**Given passage:**
+--
December 18th, 2012, 03:47 AM
Limit disk read speed on a per-client basis
Although Amanda has an overall network bandwidth throttle config option, it's quite surprising that there isn't a per-client disk read throttle setting too. In our situation, we're using the same SAN for almost all our Amanda clients. If you can't wrap your head around that, think of a setup where all clients mount unique NFS disks from the same NFS server, so there's a lot of "disk read" contention (which uses the network behind the scenes) amongst the (NFS) clients and the NFS server, particularly if multiple parallel reads are taking place.
Hence, if we set inparallel above 1 (which we will need to because there's 20+ clients), the SAN goes berserk contending for disk reads and we start to see timeouts or very long dump times for the clients. And yet the "overall network bandwidth" is quite low between the Amanda server and all the clients combined - now can you see why an overall network throttle is of no use to us?
What I propose is that each Amanda client is "disk read limited" - this would be a value in Kbytes/sec that no particular second could exceed. This is prior to any client-side encryption/compression - it's purely reading from whatever "disk" medium they are backing up from. Basically, it maximises the amount they can read in one file operation that can fit in one second. perhaps sleeping the rest of the second if it can be read in faster than a second. Clearly the first read would have to be at the speed limit and then future reads scaled down appropriately if needed [i.e. if the first read took more than a second] - you should always be looking at the speed/size of the previous read to adjust as it contends with more clients coming in and slowing down the speed). It does need to be a per-client basis remember - some DLEs won't be using the SAN and will need maximum read speed.
I've just had a thought - can client-side values be set on the Amanda server and then passed through to the client? It would be much easier to set up client values that I propose on the central server than having to change each value on the client (and then subsequently forget which client has which values).
Last edited by rkl; December 18th, 2012 at 03:56 AM.
December 18th, 2012, 04:29 AM
You can set the interface (in the disklist) for all clients of the SAN to a specific interface that have a low 'use'.
You can try to use ionice on the amanda client, search on google for 'amanda ionice'
You can run a 'pv' script to limit a client bandwidth
To limit the rate to 300k/sec
You create a small script: /usr/bin/pv-300k
exec /usr/bin/pv -L300k -q
In the dumptype:
compress client custom
Reduce inparallel, why you can't set it to 1?
You could set 'estimate server' in the dumptype.
December 18th, 2012, 04:48 PM
It's a single SAN (OK, 2 SANs with one of them on standby as an automatic failover using drbd and heartbeat) presented as a set of volumes to the clients that ultimately use the same RAID container. I guess we just didn't expect this much contention on just reads otherwise we might have split it into two or more separate RAID containers (but then may have "lost" some disk capacity).
+--
Item coordinate data:
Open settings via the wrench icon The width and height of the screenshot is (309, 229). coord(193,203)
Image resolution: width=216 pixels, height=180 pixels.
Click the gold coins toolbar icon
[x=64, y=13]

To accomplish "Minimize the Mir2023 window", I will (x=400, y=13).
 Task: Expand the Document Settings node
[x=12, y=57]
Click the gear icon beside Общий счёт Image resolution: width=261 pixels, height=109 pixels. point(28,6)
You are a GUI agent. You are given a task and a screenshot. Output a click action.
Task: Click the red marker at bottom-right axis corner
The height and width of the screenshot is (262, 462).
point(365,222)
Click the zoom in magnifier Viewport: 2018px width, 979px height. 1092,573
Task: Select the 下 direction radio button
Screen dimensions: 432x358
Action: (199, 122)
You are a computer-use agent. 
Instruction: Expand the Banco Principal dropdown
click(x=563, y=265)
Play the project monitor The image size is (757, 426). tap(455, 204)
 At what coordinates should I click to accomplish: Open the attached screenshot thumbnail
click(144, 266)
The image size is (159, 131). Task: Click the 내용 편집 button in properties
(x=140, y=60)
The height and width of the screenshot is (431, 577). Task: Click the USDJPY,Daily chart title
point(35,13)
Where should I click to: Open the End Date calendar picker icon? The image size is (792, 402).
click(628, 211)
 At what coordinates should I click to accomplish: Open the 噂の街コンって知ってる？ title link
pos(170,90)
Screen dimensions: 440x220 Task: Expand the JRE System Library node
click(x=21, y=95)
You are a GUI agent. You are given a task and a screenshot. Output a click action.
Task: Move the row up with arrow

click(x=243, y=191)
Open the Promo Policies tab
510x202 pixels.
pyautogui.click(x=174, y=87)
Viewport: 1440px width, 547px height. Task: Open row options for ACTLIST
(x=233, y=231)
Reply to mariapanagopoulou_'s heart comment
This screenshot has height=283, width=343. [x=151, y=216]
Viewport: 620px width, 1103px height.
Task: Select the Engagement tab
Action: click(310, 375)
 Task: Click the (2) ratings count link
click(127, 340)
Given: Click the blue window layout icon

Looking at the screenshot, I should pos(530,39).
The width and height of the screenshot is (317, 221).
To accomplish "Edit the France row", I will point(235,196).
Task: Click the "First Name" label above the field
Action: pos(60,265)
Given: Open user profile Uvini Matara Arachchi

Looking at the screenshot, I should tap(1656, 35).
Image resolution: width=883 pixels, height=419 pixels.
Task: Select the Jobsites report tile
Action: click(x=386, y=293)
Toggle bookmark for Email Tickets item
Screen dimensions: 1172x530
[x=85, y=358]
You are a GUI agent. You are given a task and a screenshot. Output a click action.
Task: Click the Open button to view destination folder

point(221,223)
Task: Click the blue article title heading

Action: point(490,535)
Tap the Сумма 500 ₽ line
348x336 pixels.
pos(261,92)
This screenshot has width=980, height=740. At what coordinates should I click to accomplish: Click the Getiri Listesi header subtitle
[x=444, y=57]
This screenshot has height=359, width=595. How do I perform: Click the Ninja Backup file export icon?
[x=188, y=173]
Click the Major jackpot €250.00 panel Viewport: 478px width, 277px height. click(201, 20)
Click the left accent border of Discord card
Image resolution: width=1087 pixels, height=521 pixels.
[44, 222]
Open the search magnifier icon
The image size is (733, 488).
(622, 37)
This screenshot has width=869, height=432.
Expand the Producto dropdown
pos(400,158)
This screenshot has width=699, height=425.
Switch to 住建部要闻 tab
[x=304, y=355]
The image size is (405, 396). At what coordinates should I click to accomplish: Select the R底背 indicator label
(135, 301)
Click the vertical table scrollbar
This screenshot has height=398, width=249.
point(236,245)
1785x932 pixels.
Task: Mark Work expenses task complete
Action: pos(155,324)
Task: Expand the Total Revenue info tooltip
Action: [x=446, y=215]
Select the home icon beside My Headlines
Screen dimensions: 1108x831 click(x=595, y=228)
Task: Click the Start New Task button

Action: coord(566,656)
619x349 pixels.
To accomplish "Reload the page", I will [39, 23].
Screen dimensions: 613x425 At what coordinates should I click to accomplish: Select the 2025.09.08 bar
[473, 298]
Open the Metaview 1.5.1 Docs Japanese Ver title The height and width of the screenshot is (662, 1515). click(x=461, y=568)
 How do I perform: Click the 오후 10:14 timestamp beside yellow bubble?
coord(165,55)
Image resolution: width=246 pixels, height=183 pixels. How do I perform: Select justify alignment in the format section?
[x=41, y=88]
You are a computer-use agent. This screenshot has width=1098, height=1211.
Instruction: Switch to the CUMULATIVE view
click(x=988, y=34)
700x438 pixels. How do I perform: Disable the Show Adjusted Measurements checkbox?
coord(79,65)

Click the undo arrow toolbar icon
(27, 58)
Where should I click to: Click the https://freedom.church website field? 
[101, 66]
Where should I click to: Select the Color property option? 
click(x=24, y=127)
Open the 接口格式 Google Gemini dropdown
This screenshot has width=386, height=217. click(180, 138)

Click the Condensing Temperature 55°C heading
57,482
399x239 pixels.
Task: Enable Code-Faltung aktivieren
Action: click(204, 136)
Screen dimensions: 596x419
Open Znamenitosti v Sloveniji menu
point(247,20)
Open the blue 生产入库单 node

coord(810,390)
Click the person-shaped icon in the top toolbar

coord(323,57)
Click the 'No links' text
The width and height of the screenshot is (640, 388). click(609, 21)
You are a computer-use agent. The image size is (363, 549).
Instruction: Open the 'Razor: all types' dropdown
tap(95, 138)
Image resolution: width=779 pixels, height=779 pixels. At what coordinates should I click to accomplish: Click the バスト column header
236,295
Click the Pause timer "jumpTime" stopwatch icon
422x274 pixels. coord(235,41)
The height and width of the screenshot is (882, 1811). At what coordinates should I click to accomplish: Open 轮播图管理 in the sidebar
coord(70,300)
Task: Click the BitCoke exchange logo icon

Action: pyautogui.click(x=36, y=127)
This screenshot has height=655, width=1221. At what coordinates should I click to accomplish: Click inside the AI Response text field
+--
**Exercise prompt:**
Repeat the part of the forum thread on limiting disk read speed above, starting with "I've just had" and going on through "set it to 1?".

**Result of the exercise:**
I've just had a thought - can client-side values be set on the Amanda server and then passed through to the client? It would be much easier to set up client values that I propose on the central server than having to change each value on the client (and then subsequently forget which client has which values).
Last edited by rkl; December 18th, 2012 at 03:56 AM.
December 18th, 2012, 04:29 AM
You can set the interface (in the disklist) for all clients of the SAN to a specific interface that have a low 'use'.
You can try to use ionice on the amanda client, search on google for 'amanda ionice'
You can run a 'pv' script to limit a client bandwidth
To limit the rate to 300k/sec
You create a small script: /usr/bin/pv-300k
exec /usr/bin/pv -L300k -q
In the dumptype:
compress client custom
Reduce inparallel, why you can't set it to 1?